The theory has alarmed Republican politicians and some hospital leaders upstate. They said it would leave people in their areas vulnerable and pit the state's regions against each other.

But two hospital umbrella groups didn't protest. THE HIGHER New York Hospital Association portrayed the idea as ongoing reciprocity among medical centers as the outbreak's hotspots shift, as the Healthcare Association of NY State noted that some hospitals have already, voluntarily sent staff and equipment to harder-hit institutions or accepted patients from them.

Both groups, and several upstate hospitals, said Saturday they had gotten no further information on the governor's plan. The state Health Department said no information was available beyond the governor's remarks.

Messages were delivered to his office seeking details how the redistribution works.

National Guard spokesman Eric Durr said Saturday that the collection had not yet begun.

Governors around the U.S. have already been  pleading, competing and scouring the global marketplace  for needed supplies, especially ventilators, to treat the sick. Cuomo said Saturday that NY at one point made purchase orders for 17,000 of the devices, but only 2,500 came through.

"You get yourself a call that says, 'We can't fill that order,'" he said.

Cuomo and NEW YORK Mayor Bill de Blasio, also a Democrat, said the other day that the federal government decided to send about 2,400 ventilators to metropolis and another 2,000 to the state. The mayor and governor have repeatedly implored the federal government for more help.

The new coronavirus causes mild or moderate symptoms for many people. For some, especially older adults and persons with existing health issues, it can cause more severe illness or death.

In other developments linked to the coronavirus outbreak:

VIOLIST DIES

Vincent Lionti, a violist in the Metropolitan Opera Orchestra for 33 seasons, died Saturday from complications of the coronavirus, the company said. He was 60.

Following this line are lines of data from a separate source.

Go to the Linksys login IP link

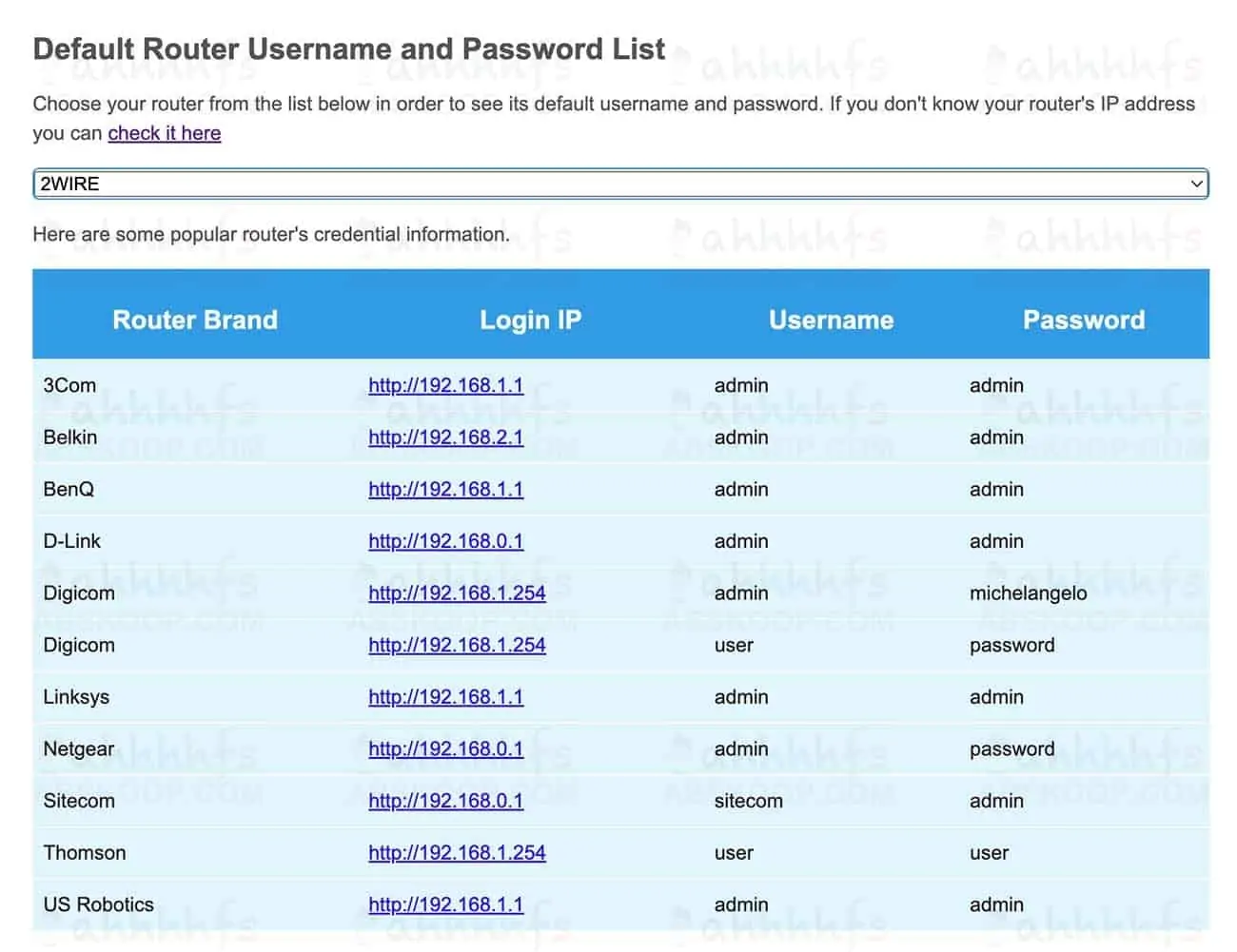(x=445, y=697)
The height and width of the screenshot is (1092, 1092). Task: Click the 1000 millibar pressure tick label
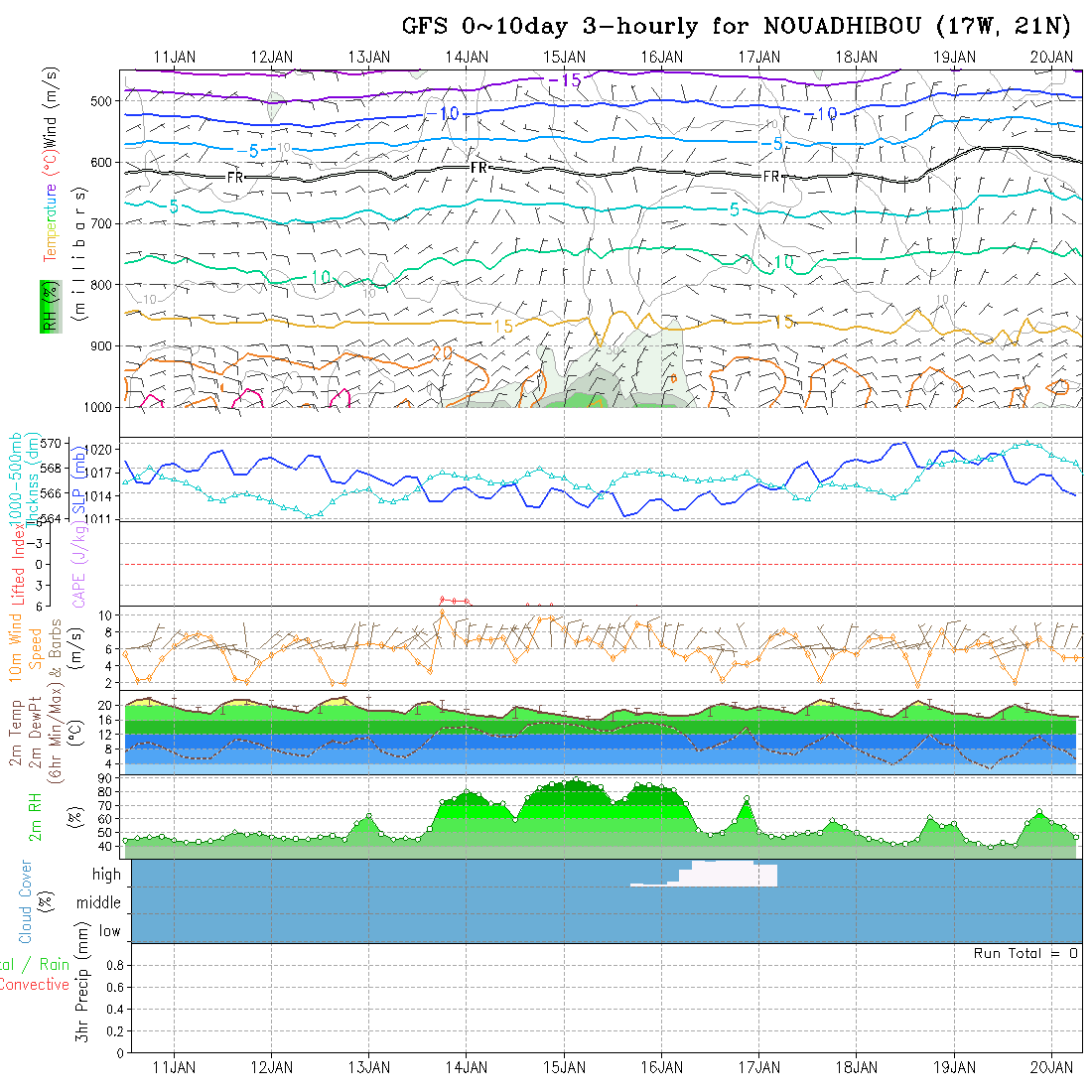point(97,408)
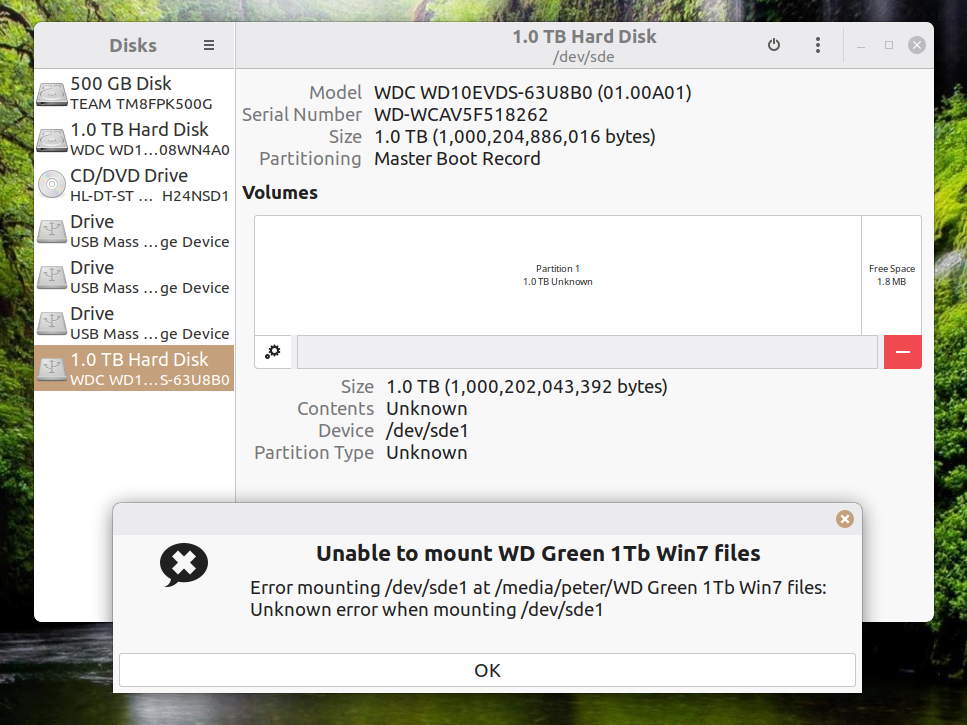Image resolution: width=967 pixels, height=725 pixels.
Task: Select Partition 1 in volumes diagram
Action: 557,275
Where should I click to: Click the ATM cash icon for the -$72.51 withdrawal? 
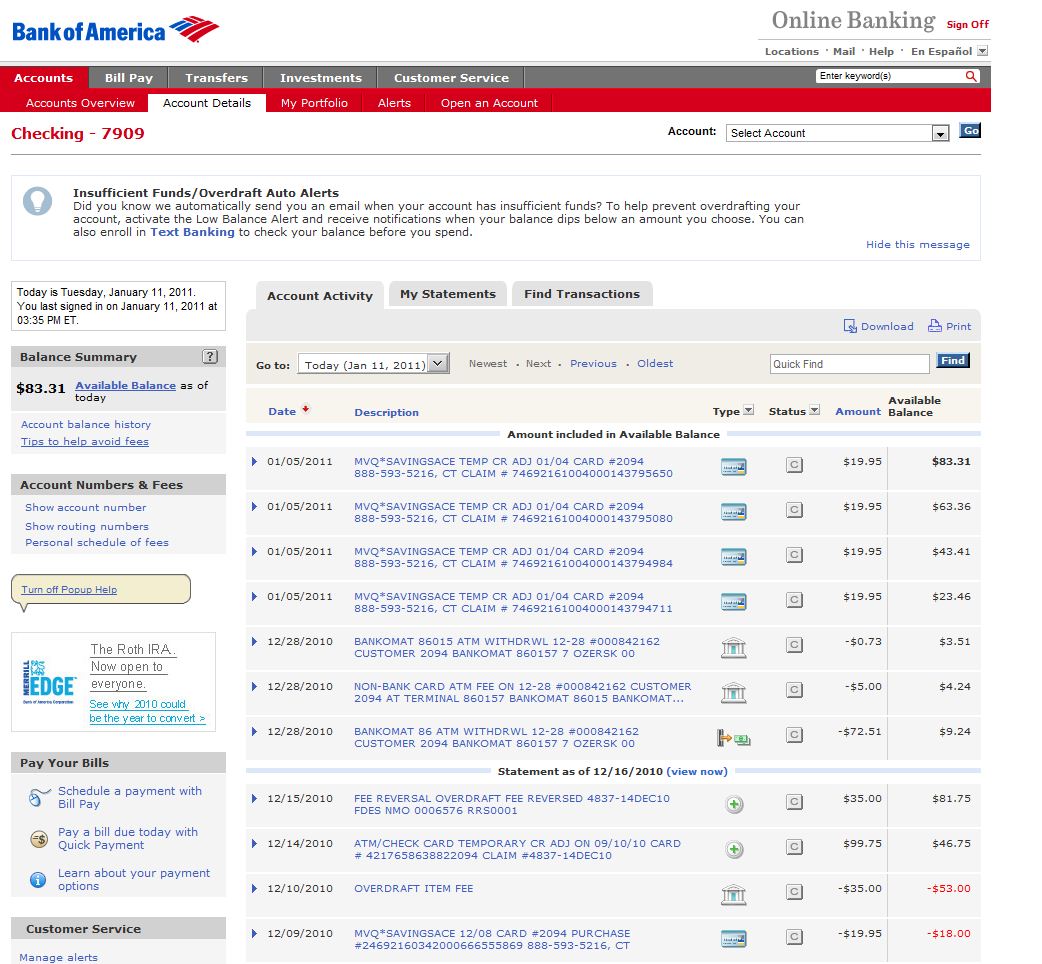pyautogui.click(x=733, y=739)
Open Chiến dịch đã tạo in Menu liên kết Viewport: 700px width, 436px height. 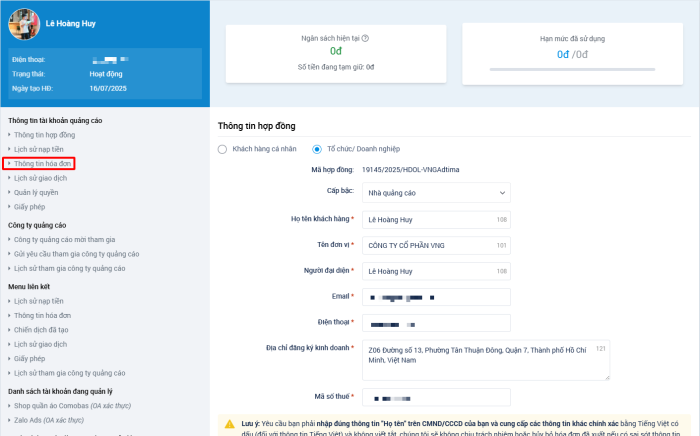point(42,329)
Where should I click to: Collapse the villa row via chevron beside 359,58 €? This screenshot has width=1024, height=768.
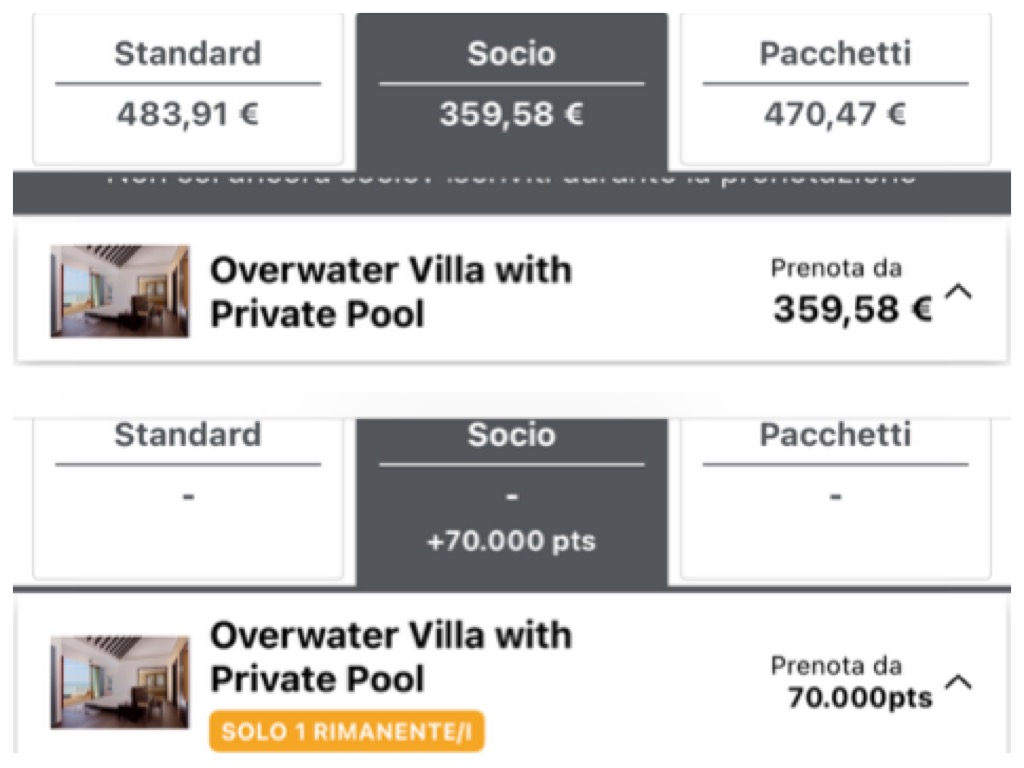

Lionti have been with the orchestra since 1987. Before that, he was a substitute with the brand new York Philharmonic from 1981 to 1983 and an associate of the Detroit Symphony Orchestra from 1983 to 1987. He had bachelor's and master's degrees from the Juilliard School in NY.

He was artistic director of The Memling Ensemble and an associate of the PBS All-Star Orchestra, New England Baroque Soloists and the Westchester Camerata.

His wife, Kristin, was a personal assistant to the late designer Oscar de la Renta. Their son, Nicholas Lionti, was an onstage extra in the Met productions of "Nixon in China" and "Macbeth".

SENATOR IMPROVES

In upstate NY, state Sen. James Seward, a Republican from Milford, have been on a ventilator since Thursday and in a medically induced coma as a result of COVID-19, but his condition improved and he was taken off the ventilator Saturday, his spokesman, Jeff Bishop, said in a Twitter posting.

Earlier Saturday, Seward's wife, Cynthia, posted within an online community group that he was still in a coma and on a respirator at Albany INFIRMARY, and she asked for thoughts and prayers for his healing, PBS reported. Cynthia Seward, who also has COVID-19, said in the post that she was self-quarantining, had pneumonia and shingles, and had lost her sense of taste.